[Stored data entries]
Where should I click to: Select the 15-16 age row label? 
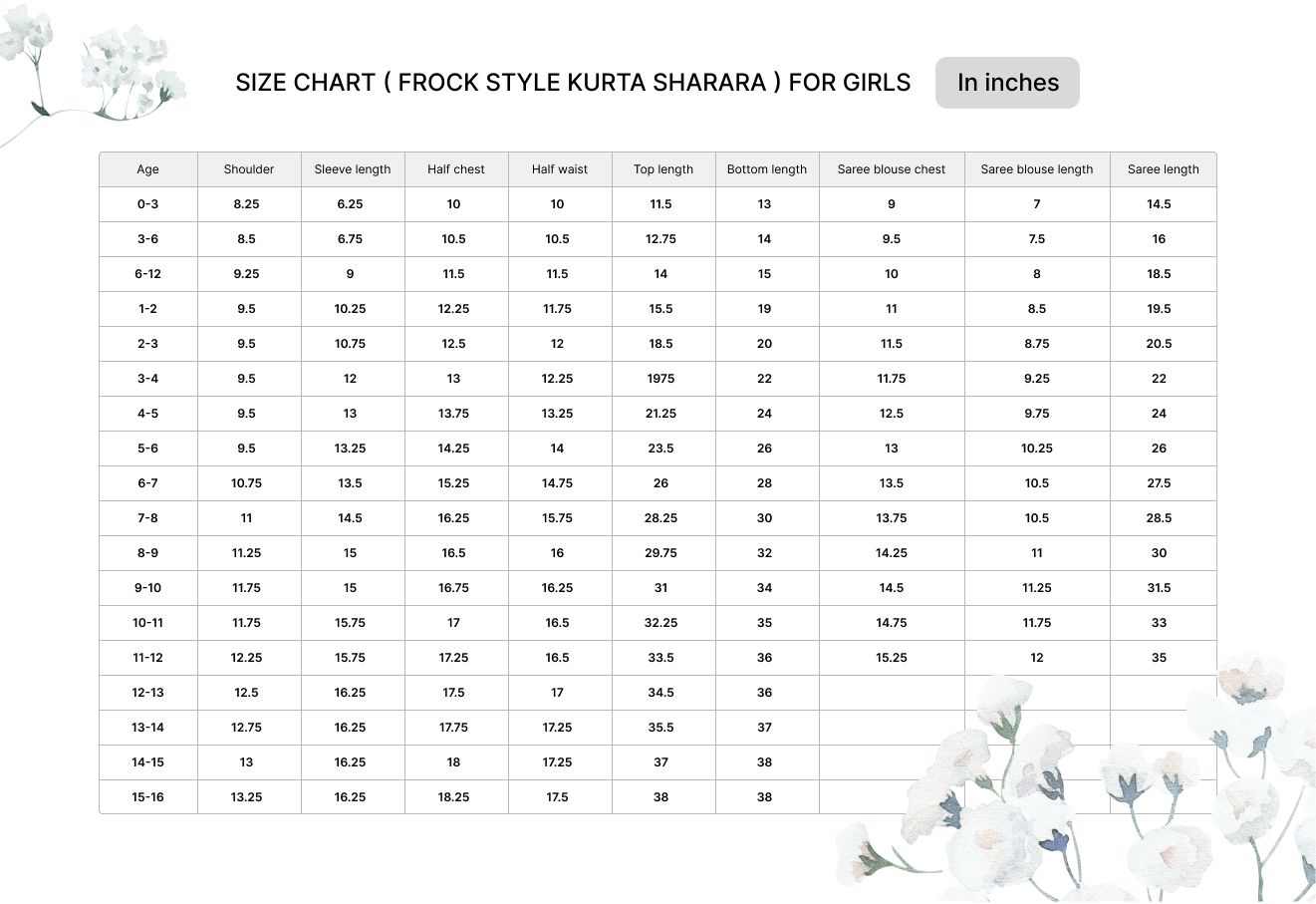click(x=148, y=797)
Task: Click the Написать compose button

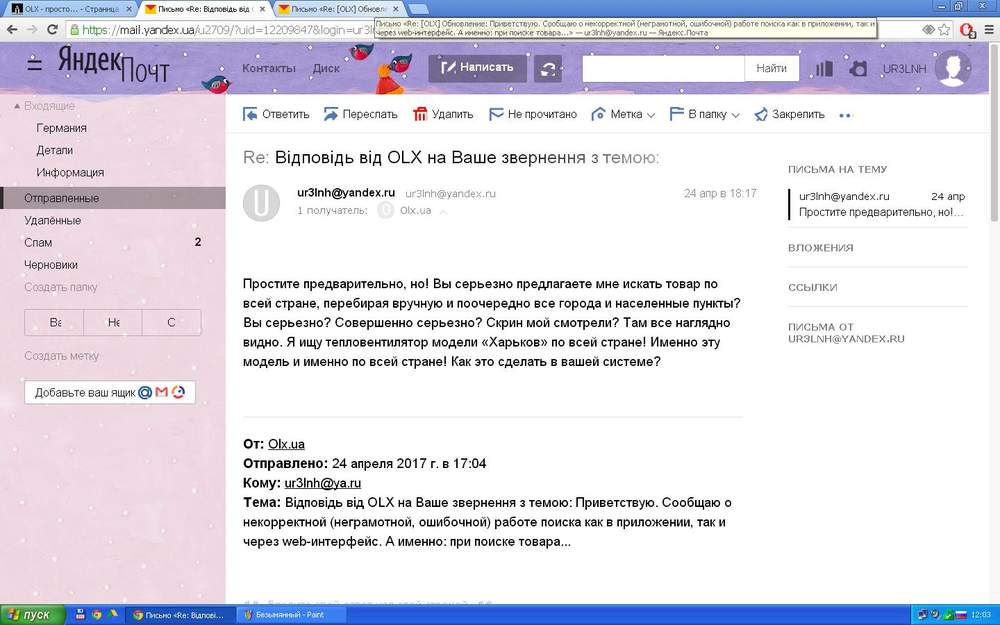Action: coord(478,68)
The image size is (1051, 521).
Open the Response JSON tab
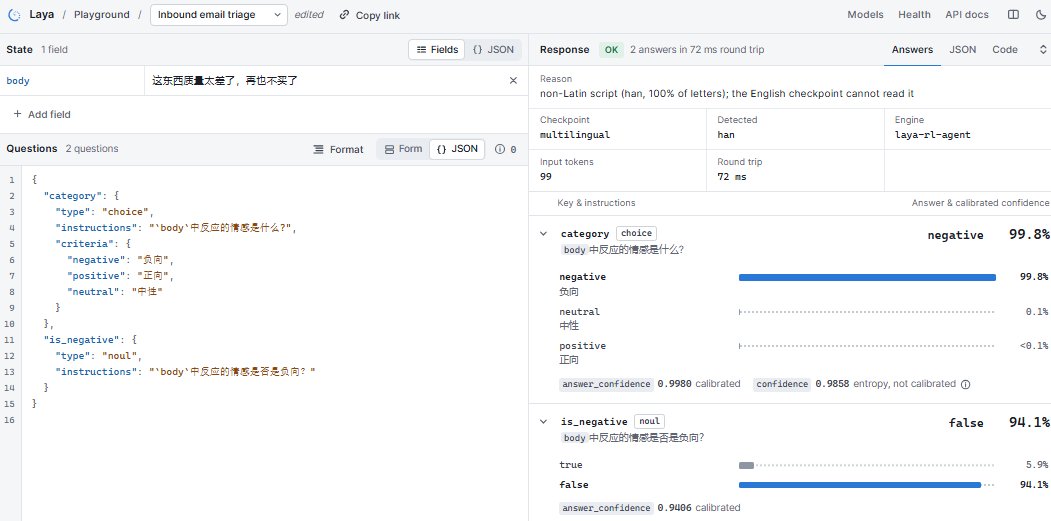(x=963, y=50)
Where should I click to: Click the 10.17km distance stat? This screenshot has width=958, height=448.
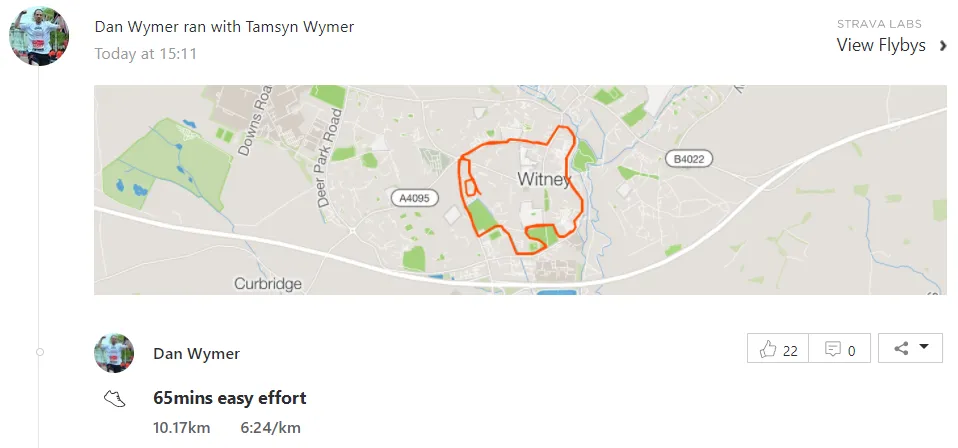[182, 428]

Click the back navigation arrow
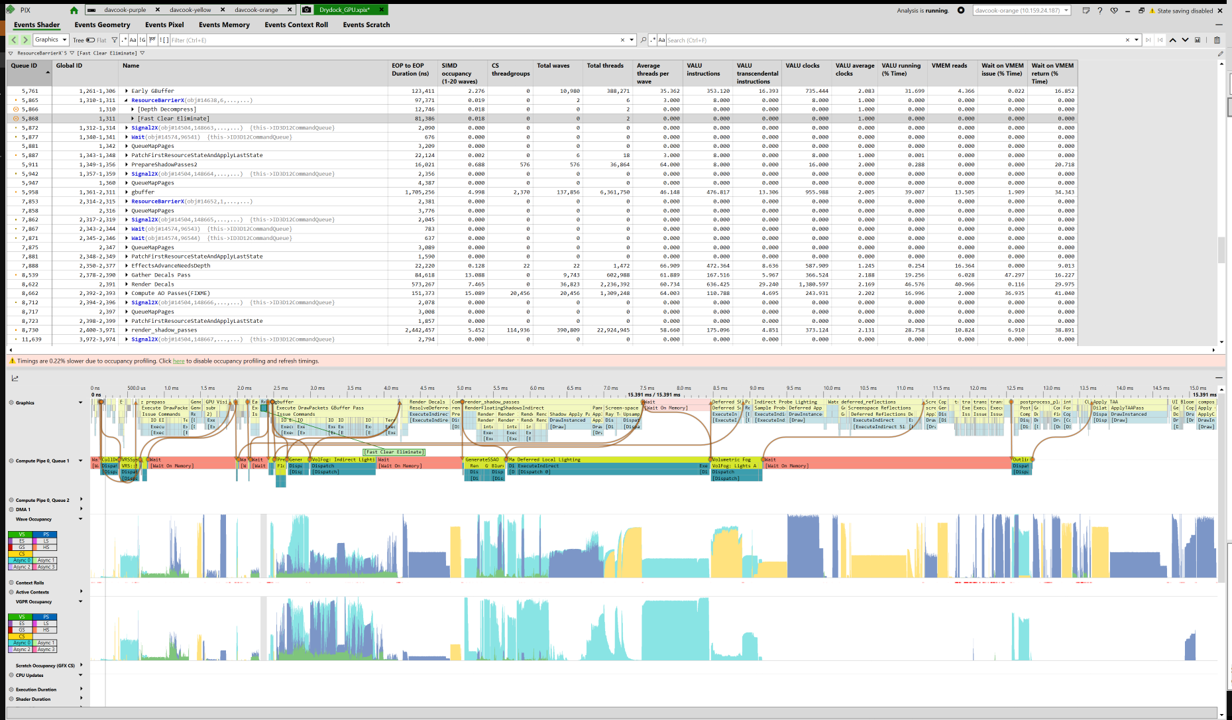point(14,40)
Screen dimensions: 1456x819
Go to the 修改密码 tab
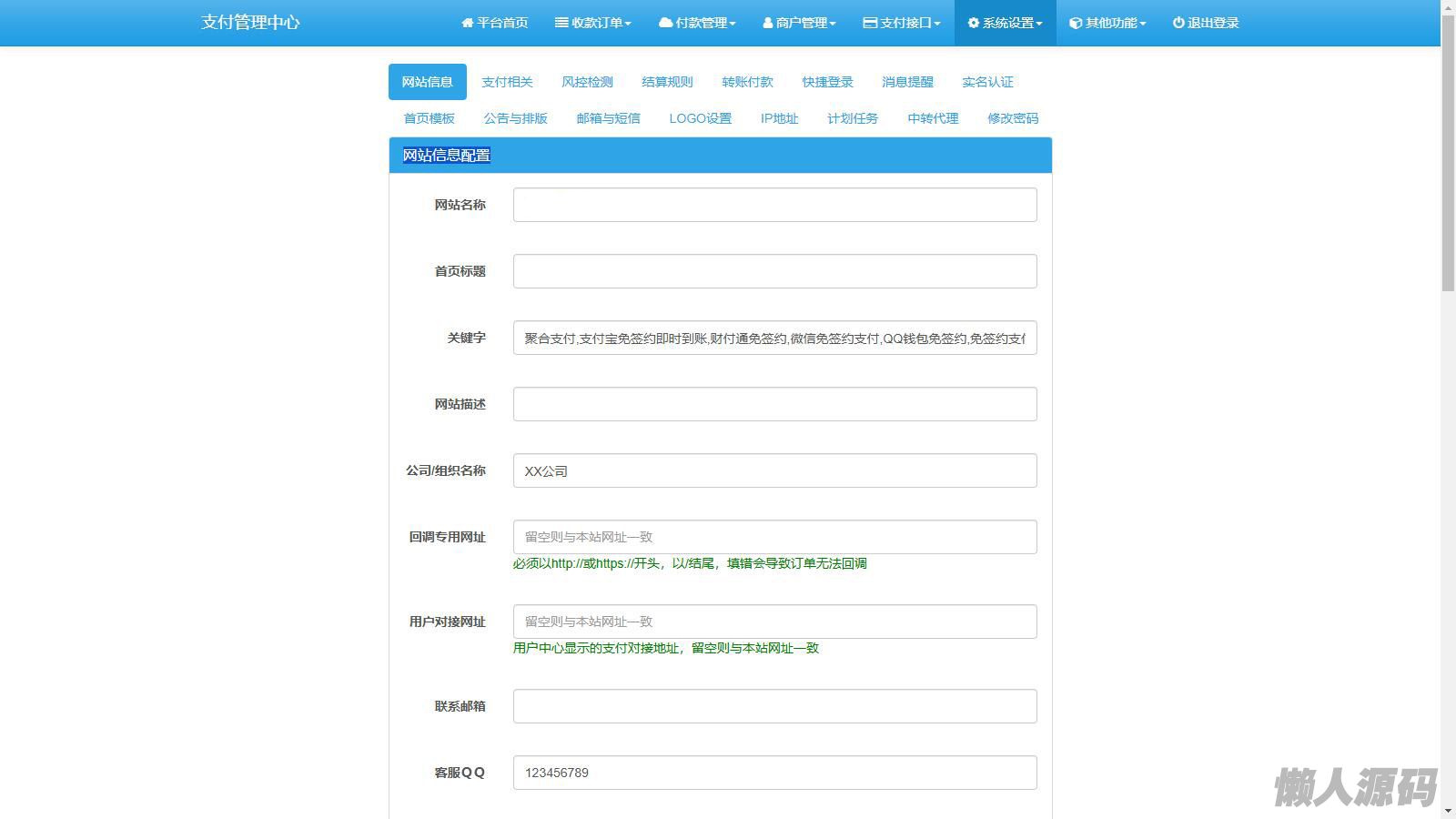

* [ABOUT THIS EXERCISE] Take the line with "Task: Click the Написать compose button" as the first line and the last line of the records above as the final one; reproduce exactly the lines between them, both included, without pictures.

* [OUTPUT BELOW]
Task: Click the Написать compose button

Action: coord(478,68)
The image size is (1051, 521).
Open the Response JSON tab
(x=963, y=50)
Where should I click to: Click the 10.17km distance stat? This screenshot has width=958, height=448.
[182, 428]

Click the back navigation arrow
point(14,40)
Screen dimensions: 1456x819
Go to the 修改密码 tab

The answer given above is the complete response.